Seaver se ofende y no acepta la autoridad del irlandés. Pero los acontecimientos se precipitan; la escuadra española emerge del río como una interminable muralla erizada de fusiles y cañones, lista para un ataque devastador. Brown se adelanta a una posible indisciplina del norteamericano avisándole que izará su insignia en la Hércules y "barco ninguno de la Patria, bajo pretexto cualquiera, podrá abandonar este puerto antes que la Hércules". Le ordena que apronte su goleta y le anuncia que recibirá un libro de señales, al que "dará usted exacto cumplimiento en nombre de la Patria y en el de todos los que desean el triunfo de su causa". "Encarezco a usted la mayor decisión y pericia en el manejo de su buque contra el enemigo común". Por último, le desea "el mejor éxito y gloria como compañero de armas".

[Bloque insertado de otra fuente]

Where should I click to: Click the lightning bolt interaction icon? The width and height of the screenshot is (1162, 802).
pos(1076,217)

Benjamín Franklin Seaver, capitán de la goleta de guerra Julieta, lee con disgusto el mensaje de quien se considera su jefe y le responde con una estocada irónica. Ignora -dice- que él (Seaver) o su goleta "estén agregados al resto de la escuadra como para que el capitán Brown le haya dirigido la nota precedente".

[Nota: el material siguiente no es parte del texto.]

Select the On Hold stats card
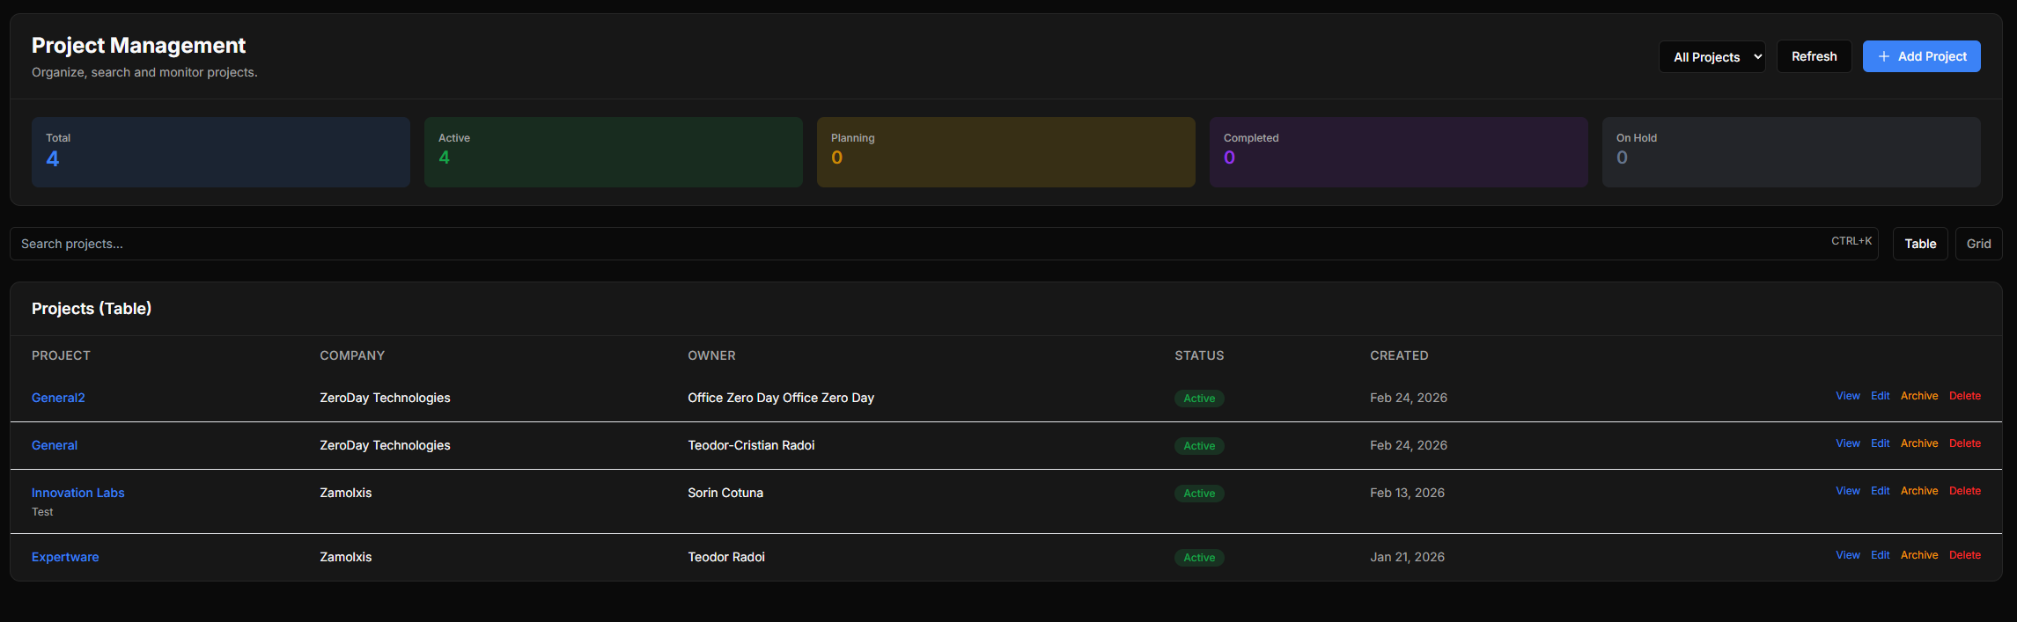The width and height of the screenshot is (2017, 622). [1791, 151]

Brown sabe que esta indisciplina puede generar una derrota. Comprende la dignidad de sus subordinados, pero no admite conductas que dañen la estrategia del, combate. O se acata su autoridad o queda sellado el fracaso. Se dirige a Larrea, denunciando que está muy disgustado" como consecuencia de un bosquejo, o plan, que yo le entregué" (a Seaver) y que no fue tenido en cuenta. Brown recuerda que no había querido asumir el mando de la escuadra, pero acabó aceptando la honrosa designación efectuada por el Director Supremo: a pesar de tener motivos importantes, "mis deseos por el bienestar de la nación me indujeron a servir como comandante de la flota pero, para gran sorpresa mía, existe otro comandante". Atribuye a su ex socio White -con quien rompió poco tiempo atrás- los errores en las designaciones. White "demuestra mucha actividad en todo sentido menos el correcto". Además, agrega, "su morosidad ha determinado que la flota permaneciera en el puerto una quincena más de lo necesario". Se excusa por no entrar en detalles, concluyendo" que el Gobierno ha de decidir entre confiar el mando a Seaver, o exonerarle del servicio, por cuanto un cooperador conjunto como el que el sutil señor White desearía introducir, no puede ser el bienestar de la escuadra nacional".